On today's episode of the Only Friends podcast (episode #492 – watch it in full above), Matt Berkey and the crew covered the results of the recent arbitration between Peter Jetten and Tom Dwan.
In February, Jetten went public on Twitter/X with a caution to others about doing business with Dwan. According to Jetten, Dwan had owed him $226,000 for four years through a staking deal. Initially, Dwan didn't respond on social media until March, when he recovered access to his Twitter/X account. The threads of Dwan's interactions with Jetten and others in the community have been deleted, but select screenshots have been archived in an r/poker thread on Reddit. Dwan disputed Jetten's version of events.
Eventually, after much back-and-forth online, the two agreed to enlist outside arbitration to settle their dispute.
Recently, Jetten announced that the arbitration had concluded with a ruling in his favor and that the matter was finally resolved, while hinting that Dwan's new sponsorship deal with ACR Poker may have helped with his solvency. However, that tweet, along with everything else on Jetten's timeline going back to 2022, has now been deleted.
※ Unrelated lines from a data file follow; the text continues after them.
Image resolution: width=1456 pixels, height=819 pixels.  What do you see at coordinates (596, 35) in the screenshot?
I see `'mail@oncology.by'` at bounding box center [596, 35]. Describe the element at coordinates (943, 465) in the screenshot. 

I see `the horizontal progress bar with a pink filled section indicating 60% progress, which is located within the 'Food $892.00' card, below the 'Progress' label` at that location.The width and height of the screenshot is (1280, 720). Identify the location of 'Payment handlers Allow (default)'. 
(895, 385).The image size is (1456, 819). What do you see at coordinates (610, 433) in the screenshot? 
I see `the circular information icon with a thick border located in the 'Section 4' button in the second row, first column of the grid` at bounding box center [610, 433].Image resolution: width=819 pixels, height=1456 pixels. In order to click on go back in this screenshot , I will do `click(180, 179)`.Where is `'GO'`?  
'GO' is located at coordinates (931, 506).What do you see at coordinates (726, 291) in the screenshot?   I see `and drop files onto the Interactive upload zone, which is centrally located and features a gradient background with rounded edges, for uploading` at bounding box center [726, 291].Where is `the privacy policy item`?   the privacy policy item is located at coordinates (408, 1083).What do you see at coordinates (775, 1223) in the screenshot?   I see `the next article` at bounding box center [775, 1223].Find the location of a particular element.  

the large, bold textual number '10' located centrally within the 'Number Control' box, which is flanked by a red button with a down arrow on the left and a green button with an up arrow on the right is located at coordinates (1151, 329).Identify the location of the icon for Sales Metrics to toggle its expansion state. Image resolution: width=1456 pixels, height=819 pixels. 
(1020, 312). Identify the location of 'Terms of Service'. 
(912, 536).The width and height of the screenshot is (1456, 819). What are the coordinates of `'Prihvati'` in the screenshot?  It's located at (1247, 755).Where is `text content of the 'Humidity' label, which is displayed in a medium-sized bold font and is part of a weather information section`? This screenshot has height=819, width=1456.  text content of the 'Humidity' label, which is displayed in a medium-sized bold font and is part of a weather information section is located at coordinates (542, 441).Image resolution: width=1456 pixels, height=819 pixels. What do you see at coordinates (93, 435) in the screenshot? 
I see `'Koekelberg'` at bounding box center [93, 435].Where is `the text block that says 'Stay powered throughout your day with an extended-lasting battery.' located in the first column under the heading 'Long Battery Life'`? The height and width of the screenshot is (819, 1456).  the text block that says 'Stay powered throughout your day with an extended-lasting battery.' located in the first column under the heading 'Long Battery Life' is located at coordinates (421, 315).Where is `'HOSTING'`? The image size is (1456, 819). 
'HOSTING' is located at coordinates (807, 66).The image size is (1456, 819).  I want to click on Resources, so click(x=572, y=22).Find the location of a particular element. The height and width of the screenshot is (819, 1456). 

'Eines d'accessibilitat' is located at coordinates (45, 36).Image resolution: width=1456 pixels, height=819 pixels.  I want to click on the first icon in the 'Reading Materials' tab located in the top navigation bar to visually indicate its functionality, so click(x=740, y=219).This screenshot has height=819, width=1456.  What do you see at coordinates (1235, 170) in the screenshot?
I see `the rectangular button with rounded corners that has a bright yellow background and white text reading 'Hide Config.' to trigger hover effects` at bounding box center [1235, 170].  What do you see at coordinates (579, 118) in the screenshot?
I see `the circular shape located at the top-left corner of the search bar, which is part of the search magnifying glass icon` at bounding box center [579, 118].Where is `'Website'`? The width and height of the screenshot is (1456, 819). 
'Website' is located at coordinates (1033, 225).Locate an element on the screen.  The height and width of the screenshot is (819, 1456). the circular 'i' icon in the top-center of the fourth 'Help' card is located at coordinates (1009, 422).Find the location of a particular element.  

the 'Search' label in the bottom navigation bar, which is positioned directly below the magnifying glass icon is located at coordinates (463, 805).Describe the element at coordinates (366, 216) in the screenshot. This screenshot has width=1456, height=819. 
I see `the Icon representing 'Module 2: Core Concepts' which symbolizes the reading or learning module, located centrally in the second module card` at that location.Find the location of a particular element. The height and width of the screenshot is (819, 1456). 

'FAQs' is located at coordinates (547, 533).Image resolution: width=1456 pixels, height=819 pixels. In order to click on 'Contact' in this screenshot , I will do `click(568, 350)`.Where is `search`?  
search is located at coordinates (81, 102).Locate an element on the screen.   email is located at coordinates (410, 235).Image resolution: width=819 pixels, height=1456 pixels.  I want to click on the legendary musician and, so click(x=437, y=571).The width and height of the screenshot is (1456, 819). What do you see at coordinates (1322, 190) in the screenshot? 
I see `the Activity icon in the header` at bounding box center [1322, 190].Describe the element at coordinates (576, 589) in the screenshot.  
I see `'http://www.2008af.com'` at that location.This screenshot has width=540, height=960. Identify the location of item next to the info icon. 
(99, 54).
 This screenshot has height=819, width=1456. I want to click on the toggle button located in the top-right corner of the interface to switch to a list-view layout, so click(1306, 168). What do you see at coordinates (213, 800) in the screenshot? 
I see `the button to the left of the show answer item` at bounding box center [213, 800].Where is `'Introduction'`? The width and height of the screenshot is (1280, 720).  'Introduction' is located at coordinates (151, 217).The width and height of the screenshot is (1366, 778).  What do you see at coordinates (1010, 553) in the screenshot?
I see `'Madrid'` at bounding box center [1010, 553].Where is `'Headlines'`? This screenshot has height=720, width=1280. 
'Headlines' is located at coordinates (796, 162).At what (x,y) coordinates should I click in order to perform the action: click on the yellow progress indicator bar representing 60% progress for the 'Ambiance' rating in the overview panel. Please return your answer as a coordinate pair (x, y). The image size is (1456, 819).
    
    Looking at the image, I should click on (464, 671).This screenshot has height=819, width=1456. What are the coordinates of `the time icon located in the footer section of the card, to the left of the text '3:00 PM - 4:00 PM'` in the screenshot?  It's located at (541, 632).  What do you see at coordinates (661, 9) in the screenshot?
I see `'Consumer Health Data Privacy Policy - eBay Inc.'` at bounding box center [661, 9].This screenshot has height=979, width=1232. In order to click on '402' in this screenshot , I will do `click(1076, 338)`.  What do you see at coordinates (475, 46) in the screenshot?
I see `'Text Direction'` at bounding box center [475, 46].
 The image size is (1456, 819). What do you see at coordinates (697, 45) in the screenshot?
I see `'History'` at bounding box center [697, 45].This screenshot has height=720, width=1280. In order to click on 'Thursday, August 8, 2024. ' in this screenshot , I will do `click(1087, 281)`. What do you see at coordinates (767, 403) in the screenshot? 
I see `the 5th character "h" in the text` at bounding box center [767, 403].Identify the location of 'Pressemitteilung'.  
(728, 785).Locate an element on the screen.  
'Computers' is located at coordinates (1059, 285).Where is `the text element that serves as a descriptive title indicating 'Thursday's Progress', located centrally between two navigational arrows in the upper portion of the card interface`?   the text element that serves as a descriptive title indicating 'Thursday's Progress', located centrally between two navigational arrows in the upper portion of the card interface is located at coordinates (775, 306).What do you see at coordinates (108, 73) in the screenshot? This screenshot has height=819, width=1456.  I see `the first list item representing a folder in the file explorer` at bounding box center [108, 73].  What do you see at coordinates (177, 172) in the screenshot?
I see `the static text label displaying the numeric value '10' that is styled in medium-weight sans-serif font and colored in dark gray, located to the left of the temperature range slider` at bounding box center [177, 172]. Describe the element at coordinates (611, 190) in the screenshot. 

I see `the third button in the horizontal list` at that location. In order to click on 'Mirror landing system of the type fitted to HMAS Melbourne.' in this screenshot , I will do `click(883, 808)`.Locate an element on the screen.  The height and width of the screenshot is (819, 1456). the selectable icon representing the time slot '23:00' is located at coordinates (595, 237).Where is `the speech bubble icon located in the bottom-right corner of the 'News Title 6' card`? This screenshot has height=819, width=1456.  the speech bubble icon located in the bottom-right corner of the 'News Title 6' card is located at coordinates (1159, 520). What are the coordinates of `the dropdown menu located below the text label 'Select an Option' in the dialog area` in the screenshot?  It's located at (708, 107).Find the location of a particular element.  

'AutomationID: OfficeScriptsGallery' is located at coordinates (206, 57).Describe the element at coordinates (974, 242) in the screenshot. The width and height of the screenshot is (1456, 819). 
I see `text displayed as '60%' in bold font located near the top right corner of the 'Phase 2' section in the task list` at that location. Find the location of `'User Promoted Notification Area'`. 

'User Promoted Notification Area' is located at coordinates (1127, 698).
"All scrubbed from the internet"
Speaking on the latest episode of the Only Friends podcast, Berkey discovered that wasn't the only material that was deleted, seemingly as part of the settlement.
"They [Dwan and Jetten] went to arbitration, and according to Jetten’s Twitter, Dwan had lost and paid," Berkey said. "There were a handful of tweets that Peter put out last week… all scrubbed from the internet now. He scrubbed his entire Twitter timeline dating back to 2022, so it seems like that was probably part of the agreement for him getting paid.”
Berkey then said that there was an article [from a rival media outlet] that quoted the tweets, and went to put it out on the podcast only to discover that had been taken down too.
“I’m more interested in why this stuff is getting scrubbed," Berkey said. "I don’t know what to make of that…Tom’s not going to have the ability to get articles pulled. I wouldn’t even know where to begin.”
Berkey went on to say this about the situation: "It's just interesting to me that so much of this stuff was forced public... This shaking people down, in the public sphere, it just feels so grimy. Not in the sense that you should be protecting the people that owe – because you absolutely shouldn't – it's just messy. We're publicly engaged now in two people's dirty laundry where we can't possibly ever get the full story. It's going to go to arbitration. The arbiters are still going to be influenced somewhat by public perception. And then this is the most positive outcome I could imagine, because Tom actually has the money to pay."